I was staying over the weekend on the upper West side after arriving early for a weekday conference at Columbia University on religion and the news media. I decided that if I was in the city that is the spiritual heart of the Episcopal Church then I should visit the Cathedral of St. John the Divine. Besides, this was the feast day of St. Francis and friends told me not to miss the media circus at the cathedral's annual blessing of the animals.
Liturgical dances with wolves is, literally, one way to describe this green high mass, which centers on the spectacular music of jazz musician Paul Winter's “Missa Gaia (Earth Mass).''
In the Kyrie, the saxophonist and his ensemble improvised to the taped cry of a timber wolf. A humpback whale led the Sanctus.
Skeptic Carl Sagan preached, covering turf from the joyful “bisexual embraces'' of earthworms to the greedy sins of capitalists. The earth, he stressed, is one body made of creatures who eat and drink each other, inhabit each other's bodies, and form a sacred “web of interaction and interdependence that embraces the planet.''
Most of the faithful came for the blessing of pets, a few of which grew restless during the long service. Several rows of large dogs nipped at the dancers who were racing through in the aisles. At other times they howled along with the piercing tones of the amplified soprano sax. Nevertheless, the final procession was spectacular and included an elephant, a camel, a vulture, a swarm of bees in a glass frame, a bowl of blue-green algae and an elegantly decorated banana.
After the service was over, a line of men from the choir captured the mood of the day by cheering “New York! New York!'' as they waved to television crews on the steps outside the cathedral.
But, for me, the most symbolic moment of the service came at the offertory. Before the bread and wine were brought to the altar, the musicians offered a rhythmic chant that soared into the cathedral vault:
OBA ye Oba yo Yemanja
Oba ye Oba yo O Yemanja
Oby ye Oba yo O O Ausar
Oba ye Oba yo O Ra AusarPraises to Obatala, ruler of the Heavens
Praises to Obatala, ruler of the Heavens
Praises to Yemenja, ruler of the waters of life
Praises to Yemenja, ruler of the waters of life
Praises to Ausar, ruler of Amenta, the realm of the ancestors
Praises to Ra and Ausar, rulers of the light and the resurrected soul.— From the printed worship booklet for “Liturgy and Sermon, Earth Mass — Missa Gaia,'' distributed on Oct. 3, 1993, the Cathedral of St.

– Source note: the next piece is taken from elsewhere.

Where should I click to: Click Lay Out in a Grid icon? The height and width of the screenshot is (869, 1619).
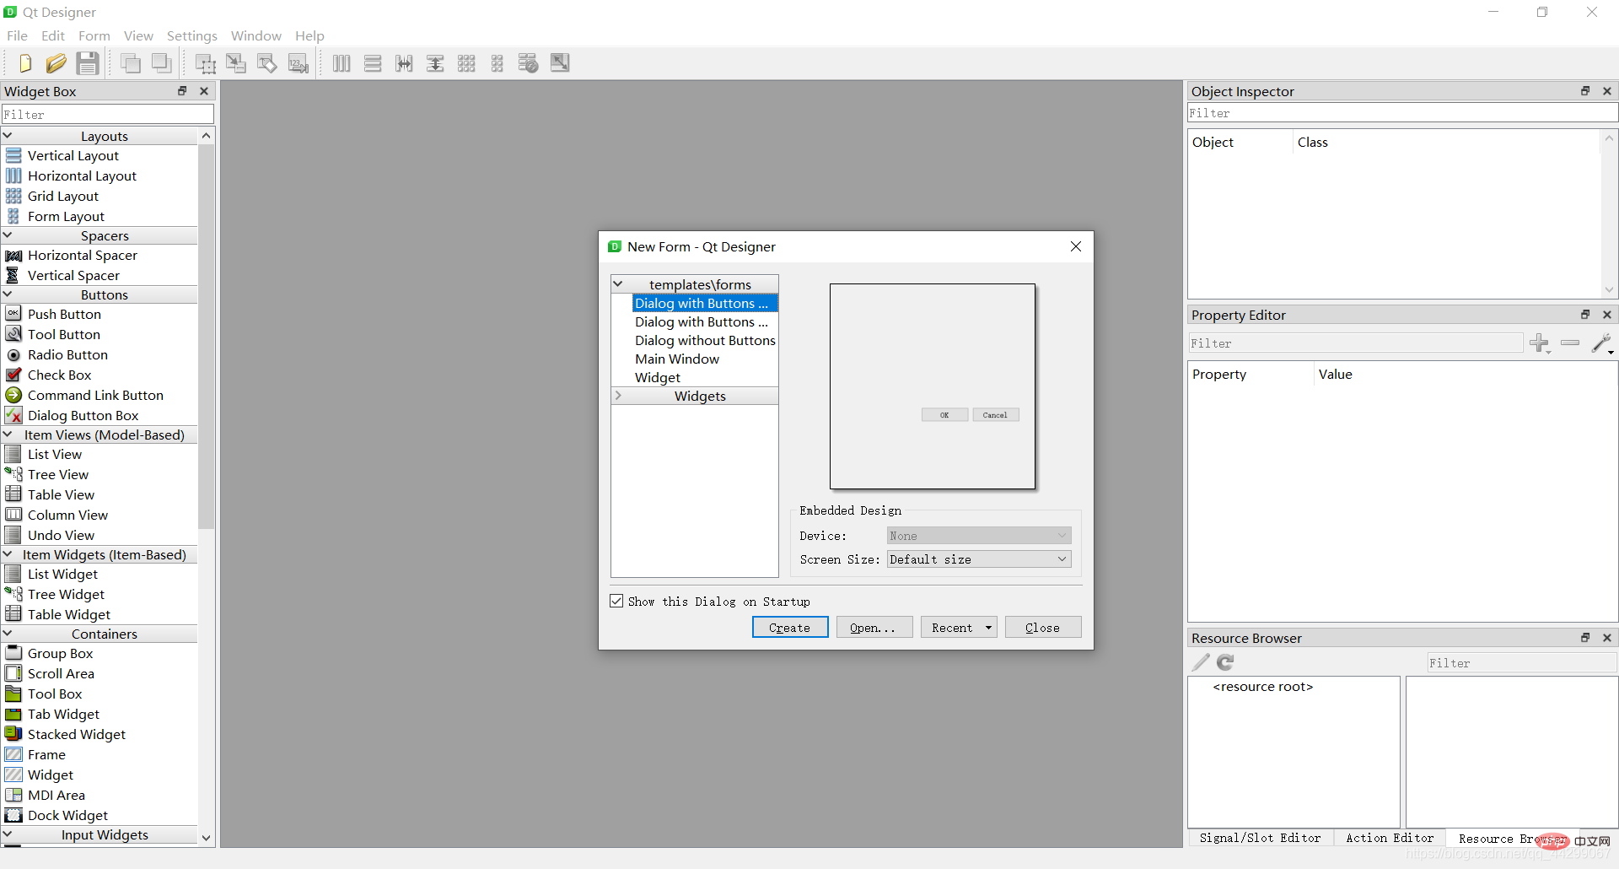pyautogui.click(x=466, y=63)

John the Divine.
(3) Here is an essay from 1994 — “Why Journalists Love the Episcopal Church” — that includes several remarks that I repeated in the video podcast. Here is the summary statement from that:
I believe the Episcopal Church draws more than its share of media attention because its leaders wear religious garb, work in conveniently located buildings, speak fluent politics and promote a mystical brand of moral liberalism. Episcopalians look like Roman Catholics and act like liberal politicians.
(4) Finally, there is the “tmatt trio,” a set of questions I have used for several decades to probe doctrinal fault lines inside various Christian denominations, schools, publishers and parachurch groups. The journalistic goal, with the “trio,” has been to gain information from the answers and non-answers given in responses from specific religious leaders.
The “trio” was discussed so many times at GetReligion that readers created a “drinking game” around it. This reference is taken from a GetReligion post with this headline: “Flashback to George Gallup, Jr., and very early roots of the tmatt trio.” The questions:
* Are biblical accounts of the resurrection of Jesus accurate? Did this happen?
* Is salvation found through Jesus, alone? Was Jesus being literal when he said, "I am the Way, the Truth, and the Life. No one comes to the Father except through me."
* Is sex outside of marriage a sin?
Enjoy this bonus podcast, of sorts. Anyone have follow-up questions?
Am curious about your prophecy - if you can call it that - re pentecostal/non-denominational churches taking on liturgical practices. Twenty-some years later, I haven't seen that. Have you?